La croissance mondiale devrait ralentir, les premières évaluations sont estimées entre -0,3% et -1% selon les régions.

• Les chaînes d’approvisionnement sont perturbées et les exportations vers les États-Unis diminueront, pénalisant les grands partenaires commerciaux. En Europe, des secteurs comme l’automobile ou le luxe seront touchés par le surcoût à l’entrée du marché américain, tandis que certains pays non visés profitent d’un redéploiement des flux.

• Les mesures américaines suscitent des représailles et des critiques à l’étranger, entraînant un risque de fragmentation du système commercial mondial et de nouvelles alliances entre pays.

• L’incertitude liée aux tensions commerciales accentue la volatilité des marchés financiers et entraine la baisse des indices actions mondiaux.

Quelles conséquences sur les marchés financiers ? 

• Les Bourses européennes se replient nettement à l’ouverture de la séance. Le CAC 40 abandonne -2,84 %. L’EuroStoxx 50 -2,96 %. Les indices américains perdent 3,72 % pour le S&P 500 et 4,5 % pour le Nasdaq.

• Sur le marché obligataire, les taux à 10 ans américains sont tombés à 4,04 %, leur plus bas niveau depuis octobre. En Europe, les taux baissent aussi : -7 points de base pour le Bund allemand (2,64 %), -5 pour l’OAT française (3,37 %) et -5 pour le BTP italien (3,76 %).

• Sur le marché des changes, le dollar recule, car les investisseurs anticipent un fort ralentissement de l’économie américaine.
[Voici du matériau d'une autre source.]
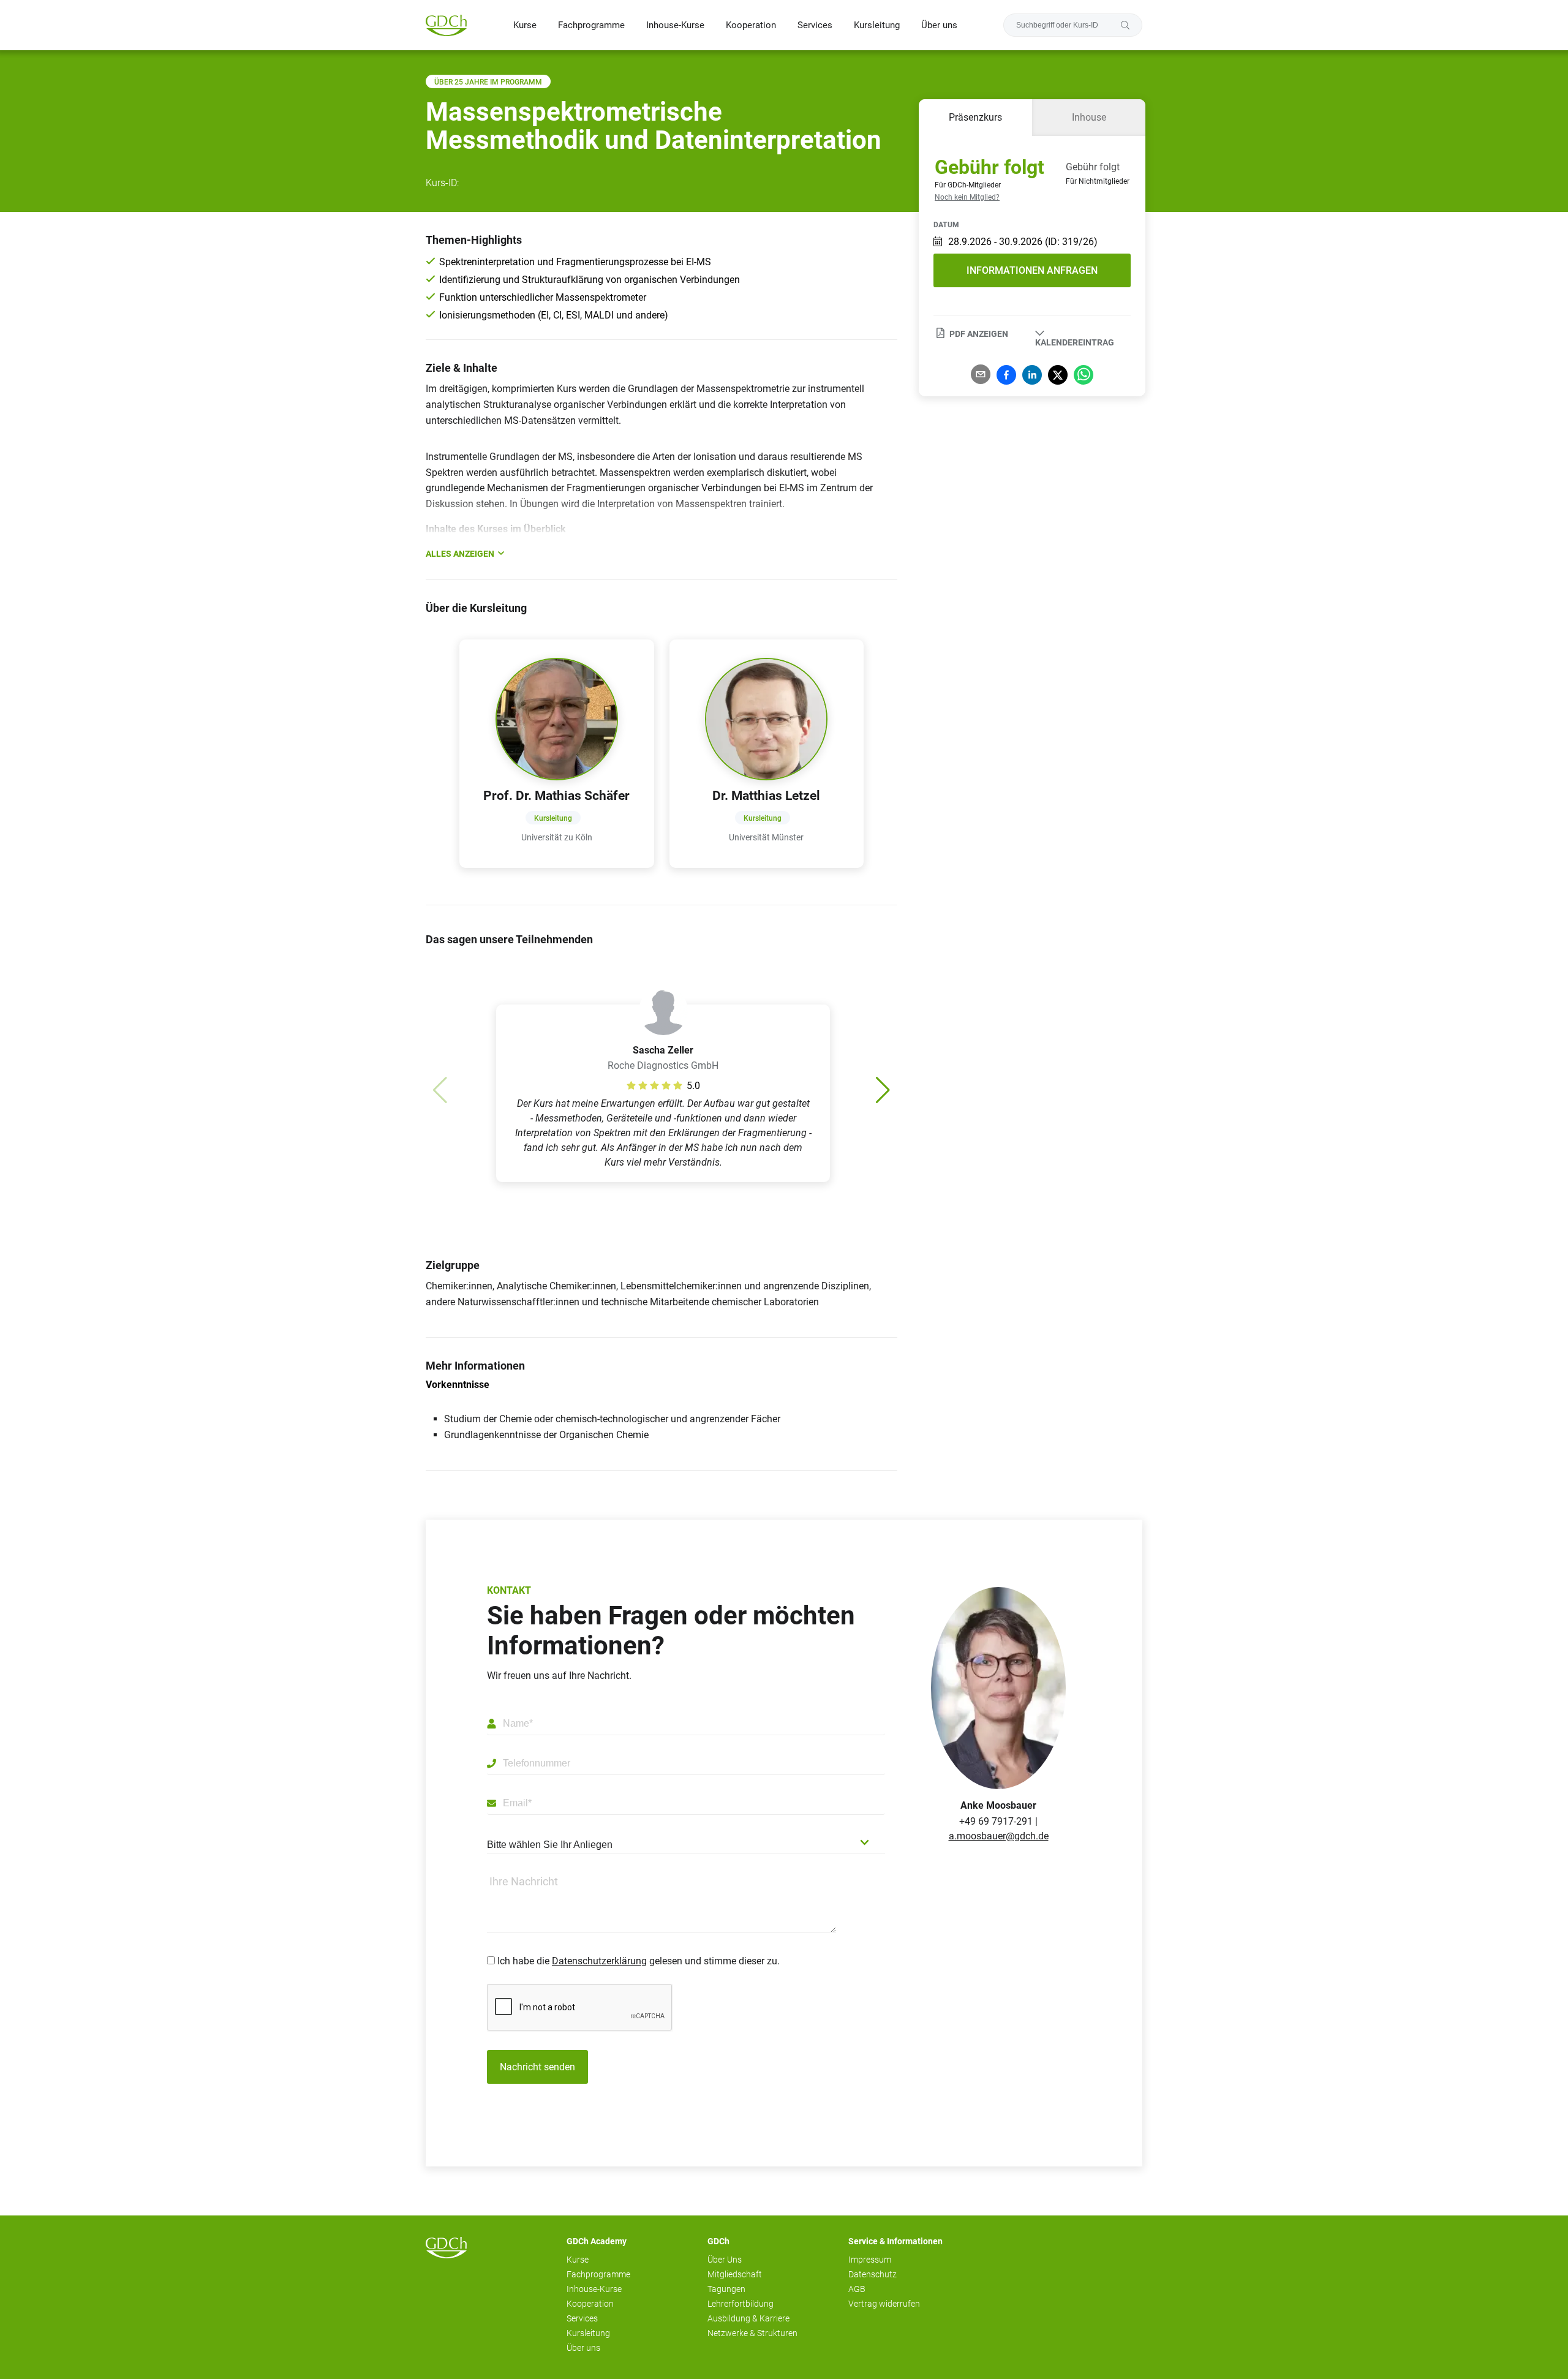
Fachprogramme (591, 25)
L’euro en profite et grimpe à 1,1093 $.

Impact macroéconomique : quel scénario ? 

• L’incertitude persistera tant que les négociations et les mesures de rétorsion, comme celles envisagées par la Chine, n’auront pas de résultats, ce qui affectera la confiance et l’activité mondiale.

• Aux États-Unis, Trump intègre ces droits de douane dans un plan économique visant à stimuler la compétitivité énergétique, réduire les impôts, et déréguler certains secteurs, avec l’espoir de générer 600 milliards de dollars par an pour financer ces baisses d’impôts.

• Cette approche statique ne prend pas en compte les effets macroéconomiques négatifs à court et moyen terme, et la mise en œuvre concrète des baisses fiscales reste incertaine, bien qu’un plan soit en préparation au Sénat.

Mesures stagflationnistes : quelle stratégie ? 

• Ces mesures freinant la croissance et augmentant l’inflation provoquent, à court terme, de la volatilité avec les hausses de prix. A moyen terme, elles affaiblissent le pouvoir d’achat et ralentissent l’économie. Cela affecte les actions et matières premières cycliques, déjà anticipé par les marchés, avec des pertes de 15 à 22 %sur les indices européens et américains.

• Nous profitons de la correction récente pour augmenter notre exposition aux actions européennes, notamment celles des secteurs défensifs et domestiques, moins impactées par les droits de douane. Nous restons attentifs aux plans budgétaires européens et allemands.

• Sur les obligations, l’incertitude persiste à court terme, mais la tendance reste baissière à moyen terme. Le Bund perd de son attrait face aux autres signatures européennes, et nous avons ajusté notre stratégie en conséquence.

• Sur les devises, l’impact sur le yen et le franc suisse est incertain, mais l’euro a progressé de manière agressive, d’où une réduction de notre position. L’or a franchi les 3 000 $ l’once, et nous maintenons notre position en raison de son rôle de valeur refuge.

Pour que les marchés puissent se stabiliser durablement, il faudrait une visibilité accrue (négociations sur les mesures tarifaires, mesures favorables à la croissance aux Etats-Unis avec notamment des précisions sur les baisses d’impôts). Au sein des actions il faut privilégier les valeurs défensives à faible volatilité(télécommunications, utilities notamment), les valeurs domestiques et les valeurs liées aux services moins impactées par les droits de douane.

Au sein des grandes zones, les pays les plus pénalisés en termes de croissance sont les Etats-Unis et la Chine. L’Union européenne s’en sort relativement bien, le taux de 20% étant conforme à nos attentes.